- _EXERCISE INSTRUCTIONS_
Duplicate the lines of text in the listing below word for word, leaving out the pictures.

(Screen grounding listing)
-*-

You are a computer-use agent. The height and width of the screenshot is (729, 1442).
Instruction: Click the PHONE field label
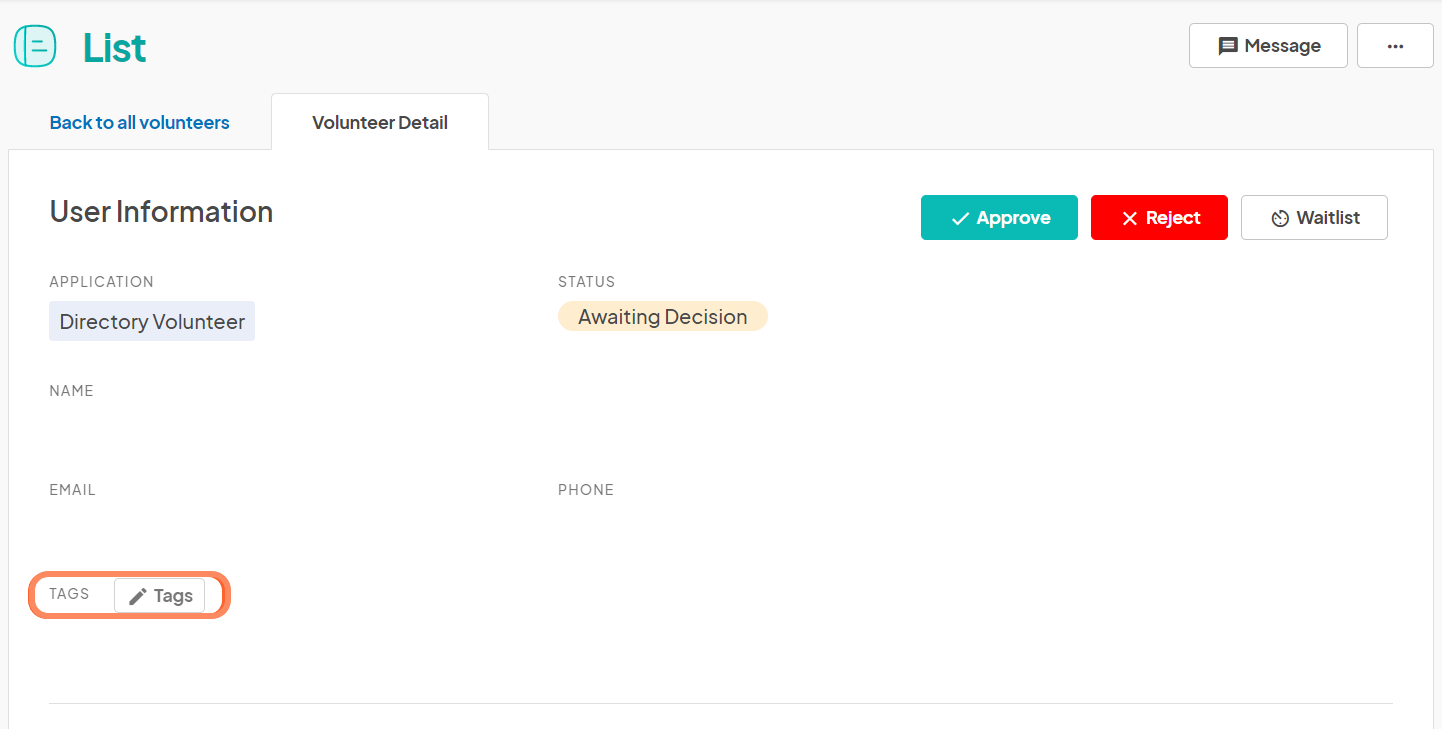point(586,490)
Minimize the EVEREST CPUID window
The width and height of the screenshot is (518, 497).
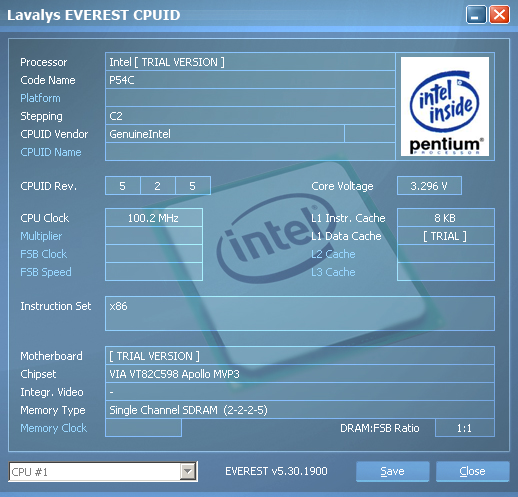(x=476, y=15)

-*-

- _COMPLETED EXERCISE_
You are a computer-use agent. The height and width of the screenshot is (729, 1442).
Instruction: Click the PHONE field label
point(586,490)
Minimize the EVEREST CPUID window
The width and height of the screenshot is (518, 497).
(x=476, y=15)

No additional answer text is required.